Scintille Olimpiche. Vergogna pentacerchiata
Cheval de Marly
Fra i colpi di scena di Parigi 2024, figura la rinuncia a competere di una campionessa presa da «profonda vergogna». La cavallerizza Charlotte Dujardin, che ambiva alla "corona" di olimpionica più titolata della storia britannica ― già 6 medaglie in 3 edizioni ―, si è ritirata dopo la diffusione di un video, girato 4 anni fa in un centro ippico, in cui frusta un cavallo con insistenza. Dujardin, fra mille scuse, parla di «errore di giudizio».

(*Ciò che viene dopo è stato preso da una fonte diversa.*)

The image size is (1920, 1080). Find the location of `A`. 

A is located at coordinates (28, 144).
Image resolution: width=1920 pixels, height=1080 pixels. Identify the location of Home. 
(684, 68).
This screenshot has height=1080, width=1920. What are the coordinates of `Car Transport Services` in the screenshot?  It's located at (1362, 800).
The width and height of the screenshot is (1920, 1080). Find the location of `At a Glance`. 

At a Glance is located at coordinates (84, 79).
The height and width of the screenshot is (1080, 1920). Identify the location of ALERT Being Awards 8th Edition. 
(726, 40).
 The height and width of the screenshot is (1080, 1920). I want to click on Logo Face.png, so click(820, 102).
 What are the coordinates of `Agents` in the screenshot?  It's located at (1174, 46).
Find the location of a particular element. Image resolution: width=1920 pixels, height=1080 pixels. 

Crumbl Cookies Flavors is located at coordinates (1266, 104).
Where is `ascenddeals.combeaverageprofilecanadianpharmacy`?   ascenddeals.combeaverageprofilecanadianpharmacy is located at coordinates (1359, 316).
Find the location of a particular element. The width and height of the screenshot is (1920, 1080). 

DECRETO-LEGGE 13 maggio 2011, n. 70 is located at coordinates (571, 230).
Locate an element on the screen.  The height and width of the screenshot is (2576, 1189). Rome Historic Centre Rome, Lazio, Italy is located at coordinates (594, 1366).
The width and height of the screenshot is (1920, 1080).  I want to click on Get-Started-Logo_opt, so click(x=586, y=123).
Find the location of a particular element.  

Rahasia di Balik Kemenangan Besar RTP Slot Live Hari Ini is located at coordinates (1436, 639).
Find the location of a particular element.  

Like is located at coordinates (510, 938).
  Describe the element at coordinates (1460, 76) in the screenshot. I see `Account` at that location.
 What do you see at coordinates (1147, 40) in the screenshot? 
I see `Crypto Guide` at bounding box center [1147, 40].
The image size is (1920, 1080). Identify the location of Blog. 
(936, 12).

La cavallerizza è dunque ora a terra, mentre il cavallo umiliato è stato assurto a simbolo supremo da tutelare. Ma a farvi caso, è proprio la stessa configurazione dei Cavalli di Marly, storica collezione scultorea conservata al Louvre e attualmente, per le Olimpiadi, al centro di una mostra a due passi da Versailles, sontuoso cuore dell’equitazione pentacerchiata: in due parole, un palafreniere arranca sotto un cavallo rampante.
È salutare che ai Giochi degli sponsor miliardari affiorino umanissimi spruzzi di vergogna. Che questa suprema vergogna riguardi violenze "innaturali", invece, è sintomatico dei tempi. Sennò, perché mai una capitale come Parigi avrebbe speso 1,4 miliardi di euro per "sanare" la Senna ferita dagli inquinanti?
Anche se fatichiamo a riconoscerle, certe linee si muovono nel nostro rapporto con la natura. Naturale, allora, che un’Olimpiade rispecchi pure tutto ciò.